Luckily, as I listen to rapper C4mula's freshly-minted, sarcastically-titled new offering, “Another Stupid Mixtape Too,” the Orange-based rapper's mixture of battle rap bars and deep diary entries rocks well in the cabin of his black, Lincoln SUV. It's about 10 p.m. near the Santa Fe train station in downtown Fullerton. We're parked. That's a good thing. Mostly because C4mula can't help but spit his verses over the actual recording, his hands leaving the wheel to trace the air over the dashboard in time with his rhyme cadence.

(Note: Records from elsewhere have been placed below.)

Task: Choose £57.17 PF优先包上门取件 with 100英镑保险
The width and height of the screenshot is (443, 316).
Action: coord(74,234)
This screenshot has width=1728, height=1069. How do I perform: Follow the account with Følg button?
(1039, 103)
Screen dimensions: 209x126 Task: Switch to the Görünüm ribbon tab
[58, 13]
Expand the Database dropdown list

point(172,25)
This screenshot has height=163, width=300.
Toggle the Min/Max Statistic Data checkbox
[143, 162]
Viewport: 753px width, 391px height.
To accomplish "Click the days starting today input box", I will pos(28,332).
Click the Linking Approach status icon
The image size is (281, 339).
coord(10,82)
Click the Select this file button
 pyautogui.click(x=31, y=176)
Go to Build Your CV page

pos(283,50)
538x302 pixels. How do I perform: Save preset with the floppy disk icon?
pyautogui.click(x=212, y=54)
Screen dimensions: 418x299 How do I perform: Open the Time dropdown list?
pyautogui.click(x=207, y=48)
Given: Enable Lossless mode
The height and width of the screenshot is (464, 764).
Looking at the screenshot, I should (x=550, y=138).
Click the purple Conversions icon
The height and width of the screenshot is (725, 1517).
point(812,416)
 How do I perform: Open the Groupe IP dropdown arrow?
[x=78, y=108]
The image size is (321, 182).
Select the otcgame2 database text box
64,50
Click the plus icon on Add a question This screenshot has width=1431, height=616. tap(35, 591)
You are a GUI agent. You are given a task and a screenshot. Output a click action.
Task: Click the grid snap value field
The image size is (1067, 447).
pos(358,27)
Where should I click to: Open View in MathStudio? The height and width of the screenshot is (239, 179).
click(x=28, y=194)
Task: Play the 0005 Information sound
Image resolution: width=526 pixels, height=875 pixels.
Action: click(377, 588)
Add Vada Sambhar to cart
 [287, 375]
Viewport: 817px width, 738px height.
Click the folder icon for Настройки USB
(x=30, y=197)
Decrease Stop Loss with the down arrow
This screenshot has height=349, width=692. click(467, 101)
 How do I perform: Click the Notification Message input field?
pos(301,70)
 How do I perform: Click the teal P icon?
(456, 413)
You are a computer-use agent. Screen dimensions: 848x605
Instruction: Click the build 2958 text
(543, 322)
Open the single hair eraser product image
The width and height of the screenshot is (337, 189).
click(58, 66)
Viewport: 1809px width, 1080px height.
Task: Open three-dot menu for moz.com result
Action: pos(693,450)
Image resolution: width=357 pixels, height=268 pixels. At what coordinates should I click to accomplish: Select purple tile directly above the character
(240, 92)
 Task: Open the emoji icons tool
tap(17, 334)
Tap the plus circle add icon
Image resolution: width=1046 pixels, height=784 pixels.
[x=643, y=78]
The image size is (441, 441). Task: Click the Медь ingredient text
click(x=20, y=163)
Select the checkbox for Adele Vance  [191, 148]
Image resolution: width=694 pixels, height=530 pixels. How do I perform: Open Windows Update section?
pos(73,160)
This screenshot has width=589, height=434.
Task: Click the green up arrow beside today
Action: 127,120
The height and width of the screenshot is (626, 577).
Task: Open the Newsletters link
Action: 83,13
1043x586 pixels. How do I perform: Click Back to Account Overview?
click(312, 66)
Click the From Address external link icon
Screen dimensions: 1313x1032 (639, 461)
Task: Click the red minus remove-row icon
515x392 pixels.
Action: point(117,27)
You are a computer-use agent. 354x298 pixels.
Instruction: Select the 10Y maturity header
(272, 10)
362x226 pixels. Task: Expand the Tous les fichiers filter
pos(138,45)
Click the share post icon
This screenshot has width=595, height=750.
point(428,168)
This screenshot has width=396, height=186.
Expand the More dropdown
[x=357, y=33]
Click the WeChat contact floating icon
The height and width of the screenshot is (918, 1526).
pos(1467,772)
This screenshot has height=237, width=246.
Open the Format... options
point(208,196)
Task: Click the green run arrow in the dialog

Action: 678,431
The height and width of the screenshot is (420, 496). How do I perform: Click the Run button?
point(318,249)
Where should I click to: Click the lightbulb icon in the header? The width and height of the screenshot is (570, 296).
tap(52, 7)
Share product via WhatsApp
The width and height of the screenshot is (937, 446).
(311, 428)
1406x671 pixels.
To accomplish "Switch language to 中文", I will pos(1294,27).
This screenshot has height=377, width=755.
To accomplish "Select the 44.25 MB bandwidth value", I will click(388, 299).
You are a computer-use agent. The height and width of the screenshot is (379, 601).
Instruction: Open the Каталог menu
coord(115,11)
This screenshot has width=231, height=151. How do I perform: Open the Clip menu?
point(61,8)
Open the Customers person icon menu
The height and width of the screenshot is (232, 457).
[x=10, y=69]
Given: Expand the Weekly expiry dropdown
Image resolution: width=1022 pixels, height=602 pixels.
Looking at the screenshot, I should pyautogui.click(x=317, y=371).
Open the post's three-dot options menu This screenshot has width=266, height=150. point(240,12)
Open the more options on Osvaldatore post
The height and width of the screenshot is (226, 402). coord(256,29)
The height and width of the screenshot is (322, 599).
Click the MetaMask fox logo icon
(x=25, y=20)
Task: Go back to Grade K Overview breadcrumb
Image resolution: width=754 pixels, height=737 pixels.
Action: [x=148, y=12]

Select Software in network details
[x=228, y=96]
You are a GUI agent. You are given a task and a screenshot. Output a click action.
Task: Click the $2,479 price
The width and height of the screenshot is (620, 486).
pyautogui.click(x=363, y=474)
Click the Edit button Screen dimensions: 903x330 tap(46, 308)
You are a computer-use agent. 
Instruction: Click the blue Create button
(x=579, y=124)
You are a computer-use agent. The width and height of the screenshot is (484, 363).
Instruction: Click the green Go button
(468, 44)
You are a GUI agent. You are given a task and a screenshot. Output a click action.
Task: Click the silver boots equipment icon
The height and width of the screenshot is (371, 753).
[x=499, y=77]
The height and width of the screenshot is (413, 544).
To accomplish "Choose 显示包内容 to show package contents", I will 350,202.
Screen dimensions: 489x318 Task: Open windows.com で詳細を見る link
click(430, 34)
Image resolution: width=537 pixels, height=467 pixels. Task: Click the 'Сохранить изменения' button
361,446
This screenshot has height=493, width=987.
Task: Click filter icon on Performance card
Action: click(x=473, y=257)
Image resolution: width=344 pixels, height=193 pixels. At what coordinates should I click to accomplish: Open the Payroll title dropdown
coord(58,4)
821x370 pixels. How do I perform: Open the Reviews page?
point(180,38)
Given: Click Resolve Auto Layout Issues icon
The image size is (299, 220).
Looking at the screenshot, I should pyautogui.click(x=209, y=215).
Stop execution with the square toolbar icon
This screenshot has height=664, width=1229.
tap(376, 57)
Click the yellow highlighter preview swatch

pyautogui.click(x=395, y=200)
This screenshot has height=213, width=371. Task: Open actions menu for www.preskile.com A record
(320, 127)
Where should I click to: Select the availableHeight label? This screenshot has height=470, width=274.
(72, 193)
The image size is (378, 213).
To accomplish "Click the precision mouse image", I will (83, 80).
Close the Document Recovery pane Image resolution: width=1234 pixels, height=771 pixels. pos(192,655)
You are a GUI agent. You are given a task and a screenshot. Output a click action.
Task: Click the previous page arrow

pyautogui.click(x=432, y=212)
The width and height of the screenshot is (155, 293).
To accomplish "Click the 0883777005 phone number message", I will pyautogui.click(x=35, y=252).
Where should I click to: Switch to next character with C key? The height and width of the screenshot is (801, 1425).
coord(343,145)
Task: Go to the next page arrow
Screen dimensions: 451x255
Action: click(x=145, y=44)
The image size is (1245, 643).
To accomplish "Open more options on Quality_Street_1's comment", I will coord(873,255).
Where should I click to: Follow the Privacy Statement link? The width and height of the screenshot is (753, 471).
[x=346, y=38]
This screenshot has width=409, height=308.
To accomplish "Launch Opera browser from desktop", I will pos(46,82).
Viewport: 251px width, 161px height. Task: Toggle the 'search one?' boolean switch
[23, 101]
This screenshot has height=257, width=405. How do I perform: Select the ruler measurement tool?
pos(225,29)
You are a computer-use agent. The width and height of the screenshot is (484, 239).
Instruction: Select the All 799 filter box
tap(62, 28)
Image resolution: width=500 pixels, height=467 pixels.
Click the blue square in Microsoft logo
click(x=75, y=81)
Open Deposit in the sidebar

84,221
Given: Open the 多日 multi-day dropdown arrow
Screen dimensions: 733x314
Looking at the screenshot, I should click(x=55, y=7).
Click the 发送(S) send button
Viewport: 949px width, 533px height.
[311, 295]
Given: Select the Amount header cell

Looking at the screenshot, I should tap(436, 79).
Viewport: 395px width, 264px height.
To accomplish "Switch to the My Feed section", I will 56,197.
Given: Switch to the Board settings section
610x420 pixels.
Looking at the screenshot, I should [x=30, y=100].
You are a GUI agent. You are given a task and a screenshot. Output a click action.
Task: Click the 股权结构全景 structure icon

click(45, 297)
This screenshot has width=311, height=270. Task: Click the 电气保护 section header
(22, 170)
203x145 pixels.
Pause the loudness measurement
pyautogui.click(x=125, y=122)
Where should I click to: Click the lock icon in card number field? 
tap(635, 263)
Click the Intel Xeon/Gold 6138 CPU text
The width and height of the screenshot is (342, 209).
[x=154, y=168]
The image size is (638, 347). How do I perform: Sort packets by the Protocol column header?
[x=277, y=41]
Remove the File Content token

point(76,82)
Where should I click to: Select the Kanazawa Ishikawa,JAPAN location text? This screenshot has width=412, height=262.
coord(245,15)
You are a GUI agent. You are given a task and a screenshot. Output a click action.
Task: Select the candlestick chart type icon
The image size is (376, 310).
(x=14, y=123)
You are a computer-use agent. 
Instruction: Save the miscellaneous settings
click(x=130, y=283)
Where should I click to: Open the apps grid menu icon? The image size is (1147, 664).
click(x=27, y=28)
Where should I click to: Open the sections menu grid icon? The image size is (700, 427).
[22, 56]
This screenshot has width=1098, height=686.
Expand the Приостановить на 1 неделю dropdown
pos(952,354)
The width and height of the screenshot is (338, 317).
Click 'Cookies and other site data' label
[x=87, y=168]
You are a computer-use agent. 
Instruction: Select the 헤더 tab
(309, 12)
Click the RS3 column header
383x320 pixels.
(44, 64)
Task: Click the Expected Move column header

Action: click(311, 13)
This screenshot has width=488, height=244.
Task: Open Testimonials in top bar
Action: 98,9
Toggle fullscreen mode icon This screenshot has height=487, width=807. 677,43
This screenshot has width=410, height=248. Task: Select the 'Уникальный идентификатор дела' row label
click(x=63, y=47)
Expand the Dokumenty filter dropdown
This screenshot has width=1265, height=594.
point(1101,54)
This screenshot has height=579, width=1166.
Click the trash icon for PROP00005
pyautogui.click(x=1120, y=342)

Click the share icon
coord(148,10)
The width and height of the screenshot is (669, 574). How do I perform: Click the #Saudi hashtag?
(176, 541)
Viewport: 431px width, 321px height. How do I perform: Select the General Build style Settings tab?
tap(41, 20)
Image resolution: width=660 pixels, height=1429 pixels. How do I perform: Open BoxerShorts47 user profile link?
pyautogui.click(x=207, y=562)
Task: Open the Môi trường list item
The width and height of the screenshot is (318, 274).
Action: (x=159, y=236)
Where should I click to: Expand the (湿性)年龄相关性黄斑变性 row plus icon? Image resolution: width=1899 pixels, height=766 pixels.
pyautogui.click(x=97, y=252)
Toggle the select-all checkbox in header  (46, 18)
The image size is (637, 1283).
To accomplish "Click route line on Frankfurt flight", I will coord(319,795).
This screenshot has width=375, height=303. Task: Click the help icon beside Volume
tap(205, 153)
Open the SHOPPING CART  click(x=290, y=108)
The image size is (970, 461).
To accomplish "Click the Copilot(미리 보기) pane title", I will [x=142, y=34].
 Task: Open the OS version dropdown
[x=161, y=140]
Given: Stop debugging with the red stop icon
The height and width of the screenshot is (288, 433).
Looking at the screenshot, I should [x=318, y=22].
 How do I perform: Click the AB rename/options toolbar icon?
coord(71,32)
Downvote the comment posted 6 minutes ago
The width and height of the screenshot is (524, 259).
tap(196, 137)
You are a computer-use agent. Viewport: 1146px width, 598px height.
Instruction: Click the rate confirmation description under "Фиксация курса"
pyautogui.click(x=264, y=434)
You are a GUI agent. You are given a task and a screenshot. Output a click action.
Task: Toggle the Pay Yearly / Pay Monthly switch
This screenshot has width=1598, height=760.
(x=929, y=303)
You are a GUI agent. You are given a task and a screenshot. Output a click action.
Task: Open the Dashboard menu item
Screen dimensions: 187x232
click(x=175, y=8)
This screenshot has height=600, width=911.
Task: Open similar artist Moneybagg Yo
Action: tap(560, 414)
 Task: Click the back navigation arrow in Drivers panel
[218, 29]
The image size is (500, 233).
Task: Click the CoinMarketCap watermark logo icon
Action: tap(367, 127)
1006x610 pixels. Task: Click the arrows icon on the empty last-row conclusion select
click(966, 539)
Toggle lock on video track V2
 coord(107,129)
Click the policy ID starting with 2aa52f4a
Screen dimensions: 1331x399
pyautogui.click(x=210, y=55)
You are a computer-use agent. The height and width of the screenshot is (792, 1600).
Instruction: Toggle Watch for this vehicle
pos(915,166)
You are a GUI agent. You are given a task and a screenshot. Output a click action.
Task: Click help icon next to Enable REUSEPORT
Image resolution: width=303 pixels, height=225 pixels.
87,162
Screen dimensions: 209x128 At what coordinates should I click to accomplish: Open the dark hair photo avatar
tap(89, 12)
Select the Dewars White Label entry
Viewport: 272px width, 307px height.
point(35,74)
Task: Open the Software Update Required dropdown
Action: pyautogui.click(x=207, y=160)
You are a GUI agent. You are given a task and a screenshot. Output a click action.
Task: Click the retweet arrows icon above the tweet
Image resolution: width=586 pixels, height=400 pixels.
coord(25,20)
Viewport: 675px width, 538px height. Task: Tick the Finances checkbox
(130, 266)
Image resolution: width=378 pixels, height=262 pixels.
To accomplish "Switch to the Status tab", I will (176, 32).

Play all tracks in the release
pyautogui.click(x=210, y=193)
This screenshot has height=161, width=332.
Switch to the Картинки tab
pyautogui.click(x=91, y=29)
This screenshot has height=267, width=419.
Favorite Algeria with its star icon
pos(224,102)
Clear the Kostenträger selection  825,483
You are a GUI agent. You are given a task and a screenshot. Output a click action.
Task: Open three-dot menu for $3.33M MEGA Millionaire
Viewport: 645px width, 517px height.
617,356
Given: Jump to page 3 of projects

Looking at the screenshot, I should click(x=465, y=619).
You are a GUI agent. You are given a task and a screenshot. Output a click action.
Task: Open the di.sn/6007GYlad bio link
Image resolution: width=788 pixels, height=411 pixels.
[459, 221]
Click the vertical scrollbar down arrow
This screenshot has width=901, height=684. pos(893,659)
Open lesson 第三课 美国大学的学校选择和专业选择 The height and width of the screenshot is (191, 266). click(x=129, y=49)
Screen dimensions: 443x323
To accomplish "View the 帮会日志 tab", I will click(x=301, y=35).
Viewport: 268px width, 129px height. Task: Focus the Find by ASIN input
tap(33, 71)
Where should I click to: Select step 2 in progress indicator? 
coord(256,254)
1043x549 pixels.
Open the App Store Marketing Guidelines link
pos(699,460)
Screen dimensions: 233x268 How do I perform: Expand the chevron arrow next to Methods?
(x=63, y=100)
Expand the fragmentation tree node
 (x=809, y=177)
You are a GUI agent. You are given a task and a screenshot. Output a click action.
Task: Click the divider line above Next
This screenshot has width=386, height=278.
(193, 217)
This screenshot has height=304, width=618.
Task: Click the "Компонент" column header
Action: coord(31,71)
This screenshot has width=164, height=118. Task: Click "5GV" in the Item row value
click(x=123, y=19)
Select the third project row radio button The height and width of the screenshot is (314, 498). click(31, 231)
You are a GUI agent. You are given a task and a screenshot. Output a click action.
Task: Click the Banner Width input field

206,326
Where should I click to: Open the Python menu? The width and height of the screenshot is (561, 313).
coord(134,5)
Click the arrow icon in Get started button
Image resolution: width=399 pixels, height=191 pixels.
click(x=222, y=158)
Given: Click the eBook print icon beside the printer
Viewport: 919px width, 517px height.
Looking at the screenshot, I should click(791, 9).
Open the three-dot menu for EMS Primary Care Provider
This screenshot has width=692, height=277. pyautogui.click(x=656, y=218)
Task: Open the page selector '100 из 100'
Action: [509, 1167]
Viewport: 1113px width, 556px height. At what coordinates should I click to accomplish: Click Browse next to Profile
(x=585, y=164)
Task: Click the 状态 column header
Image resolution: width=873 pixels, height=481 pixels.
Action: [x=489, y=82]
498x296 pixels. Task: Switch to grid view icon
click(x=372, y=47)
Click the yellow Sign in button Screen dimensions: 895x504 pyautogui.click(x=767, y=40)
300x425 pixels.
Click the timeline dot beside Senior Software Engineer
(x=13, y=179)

Razor tongued delivery and a wild, wide-eyed grimace remain an indelible part of his style. But as he raps, it's clear the new mixtape trades most of his braggadocio for  a much deeper perspective on his life, his personal family struggles with substance abuse and the general hazards of being a white rapper. On a weeknight in between spitting verses and sipping beer, the MC who's done everything from ghost write for major artists to rap for crowds at charity food drives talks about his newest release and a few of the important elements of his identity that have changed over the course of releasing it. And in case you haven't realized it, the quality of the rhymes will definitely inspire you to bob your head rather than drive off a cliff.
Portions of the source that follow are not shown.